*** Data records ***

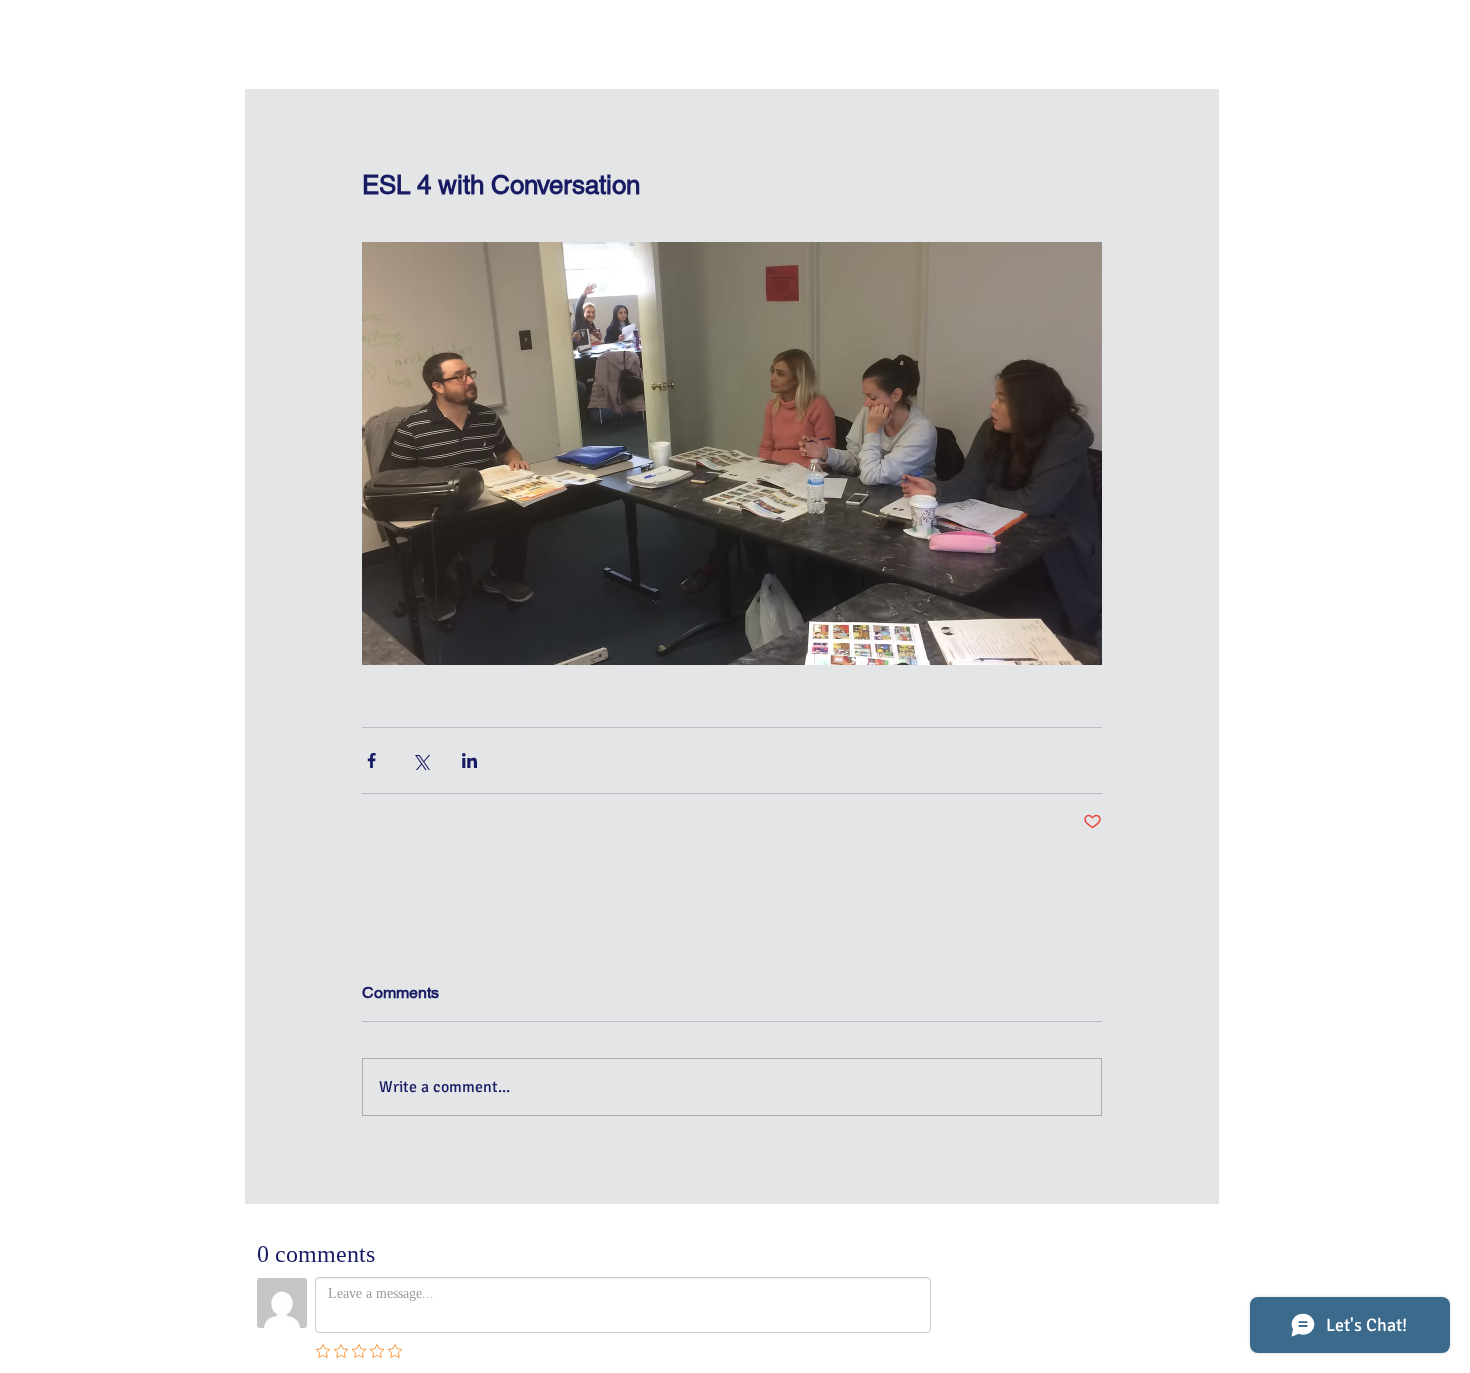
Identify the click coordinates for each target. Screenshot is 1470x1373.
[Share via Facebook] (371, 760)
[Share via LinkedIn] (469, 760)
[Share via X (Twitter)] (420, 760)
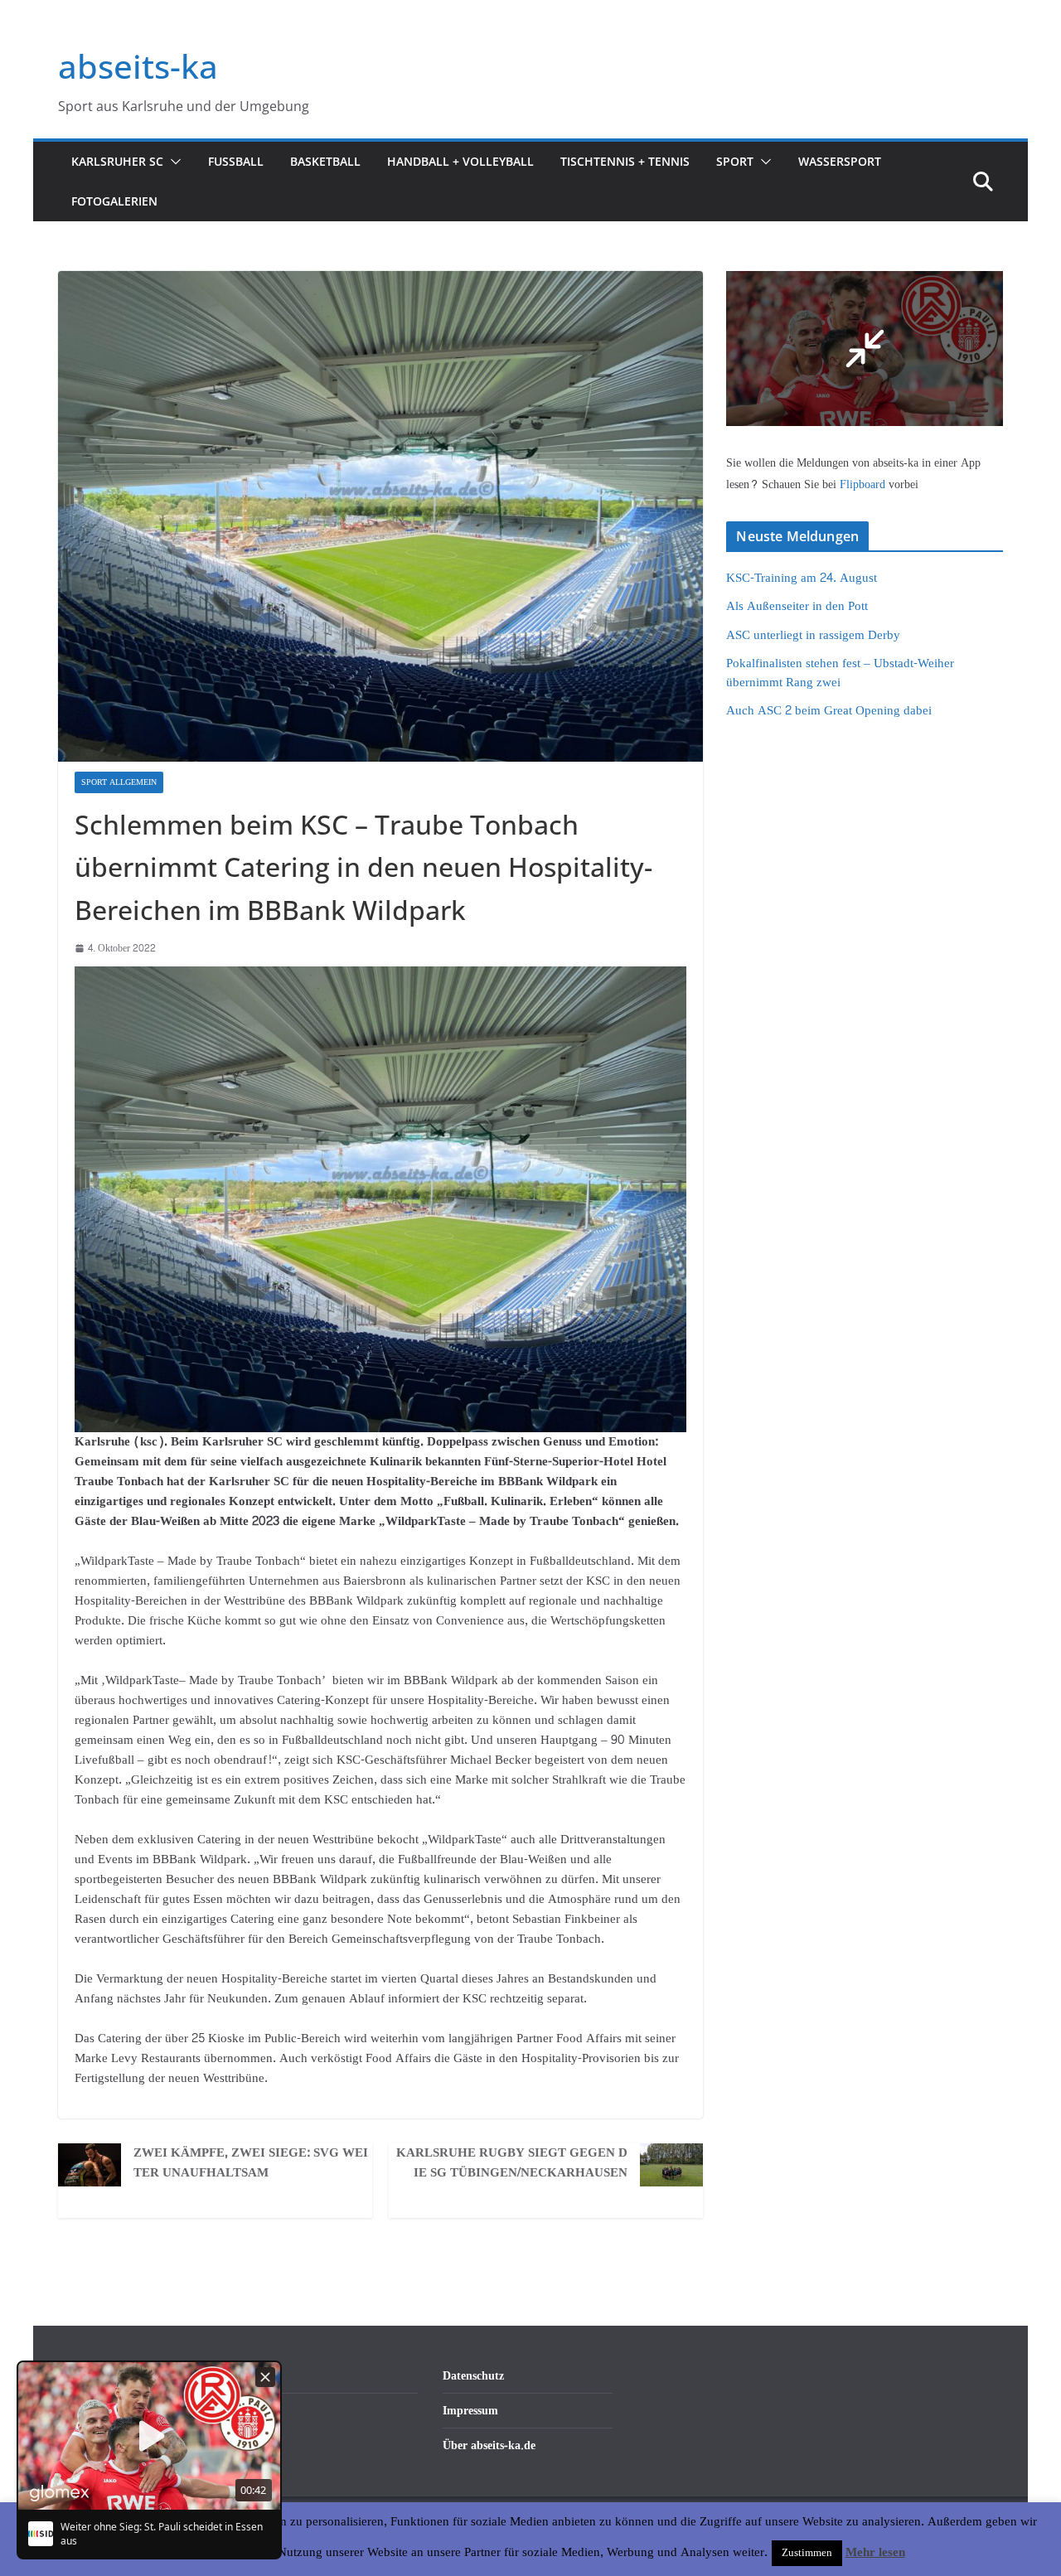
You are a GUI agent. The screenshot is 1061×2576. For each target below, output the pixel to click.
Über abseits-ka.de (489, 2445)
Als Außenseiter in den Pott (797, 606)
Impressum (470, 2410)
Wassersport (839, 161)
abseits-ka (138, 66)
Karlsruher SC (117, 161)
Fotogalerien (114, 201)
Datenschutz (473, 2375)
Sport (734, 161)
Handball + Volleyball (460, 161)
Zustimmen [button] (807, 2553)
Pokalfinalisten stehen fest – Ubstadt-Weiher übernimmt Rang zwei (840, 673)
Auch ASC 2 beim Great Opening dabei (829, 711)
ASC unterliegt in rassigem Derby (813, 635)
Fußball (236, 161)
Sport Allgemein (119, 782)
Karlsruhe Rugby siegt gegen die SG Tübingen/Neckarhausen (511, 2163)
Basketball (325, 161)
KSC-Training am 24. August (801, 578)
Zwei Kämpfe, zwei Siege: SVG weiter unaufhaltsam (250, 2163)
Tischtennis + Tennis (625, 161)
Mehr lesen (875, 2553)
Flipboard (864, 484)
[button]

***

Directions for this task » Look through the records above for the string "zwei", then copy every line that has it.

Solution below »
Pokalfinalisten stehen fest – Ubstadt-Weiher übernimmt Rang zwei (840, 673)
Zwei Kämpfe, zwei Siege: SVG weiter unaufhaltsam (250, 2163)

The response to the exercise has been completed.